To sum up: For their out-sample analysis, MSHK create models based on SambnisImp.csv, make predictions based on SambnisImp.csv, draw random samples based on SambnisImp.csv, and calculate AUC scores based on SambnisImp.csv and one external variable based on AfricaImp.csv. In other words: MSHK conduct in-sample predictions, take random samples of these in-sample predicted probabilities, and compare those probabilities with true values from out-sample data. MSHK thus use the same sample to fit the model and conduct the predictions. This is not an out-sample prediction.
5 Output for Main Evidence
In their paper, MSHK provide Table 1 as the main evidence for their claim of the superiority of RandomForest. This table lists the predicted probabilities for civil war onset for 19 African countries and showcases the superiority of RandomForest over logit models in terms of prediction accuracy. MSHK provide CompareCW_dat.csv and identify it as the output that forms Table 1.
As the R code shows, CompareCW_dat.csv consists of the random predictor objects (predictors.rf, predictors.fl, predictors.ch, and predictors.hs) and the variable warstds. The predictor objects are based on the imputed source file SambnisImp.csv, while warstds is based on the imputed source file AfricaImp.csv. If we now juxtapose CompareCW_dat.csv and Table 1, we can see that it is not possible to match the information provided in the output .csv with the information listed in Table 1, as Figure 1 shows.

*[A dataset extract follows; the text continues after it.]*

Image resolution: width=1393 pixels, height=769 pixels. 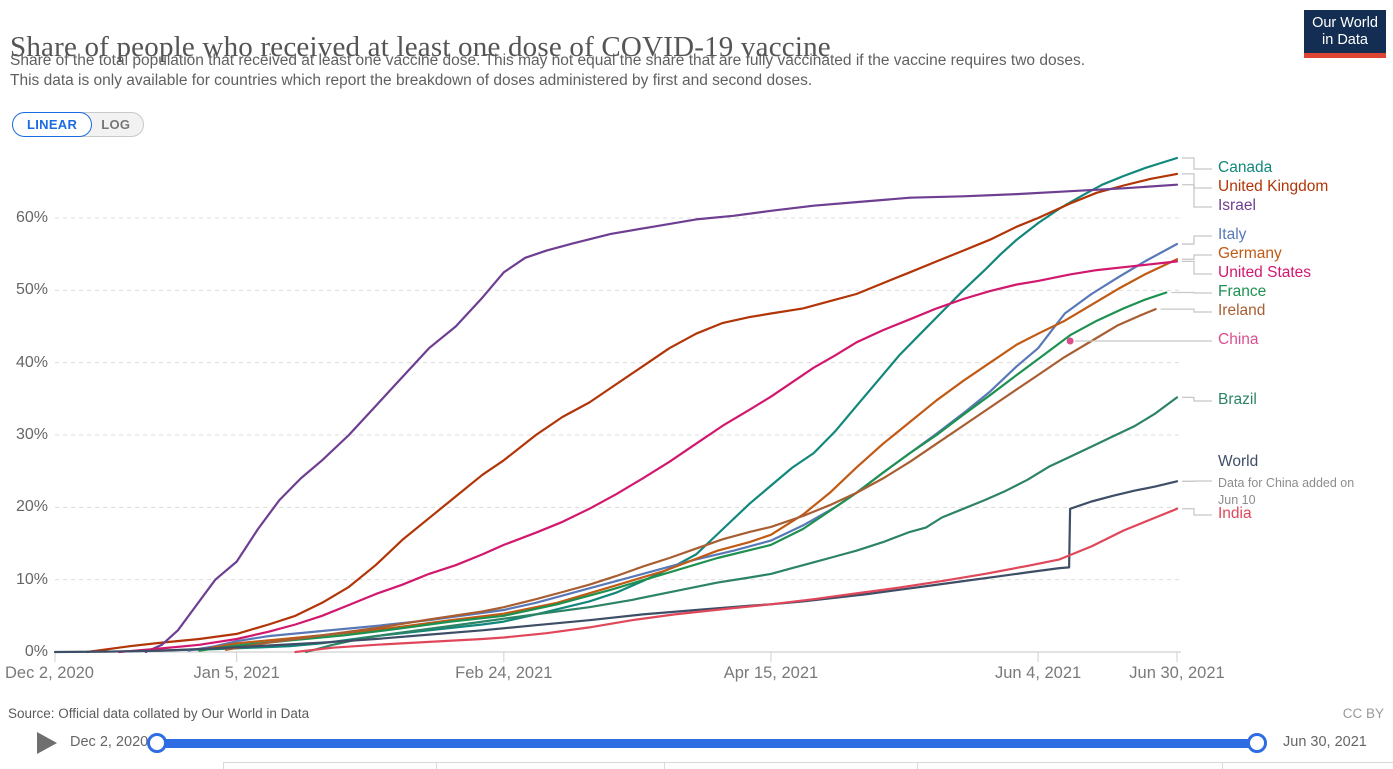 I want to click on linear-scale-button: LINEAR, so click(x=52, y=124).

CompareCW_dat.csv and Table 1 should show identical content. This is not the case. Table 1 consists of 19 rows, while CompareCW_dat.csv has 737. CompareCW_dat.csv does not have any identifiers that make the transition from this source file to the eventual Table 1 apparent and transparent. We do not know which predictor numbers correspond to which countries, as there is no information about the countries in the .csv file. Even if we assume that all instances where warstds == 1 sum up to the number of countries shown in Table 1, the numbers do not add up: There are 21 such instances in the .csv, but 19 in Table 1.
MSHK create several models (logit, RandomForest), make predictions based on these models, and draw random samples from these predictions. The data used for all of this comes from SambnisImp.csv. MSHK then create confusion matrices and calculate AUC scores based on data from SambnisImp.csv and one external variable from AfricaImp.csv. Rephrased in more generic terms, MSHK conduct in-sample predictions and take an in-sample sample, and then compare this in-sample sample with true values from out-sample data. Out-sample data only enters the equation in the final comparison, after the predictions have already been made with in-sample data.
In addition, the provided CompareCW_dat.csv cannot be compared to Table 1 because of its lack of identifiers. It is not possible to examine and verify the origin of the numbers in Table 1, which functions as the main piece of evidence in the paper.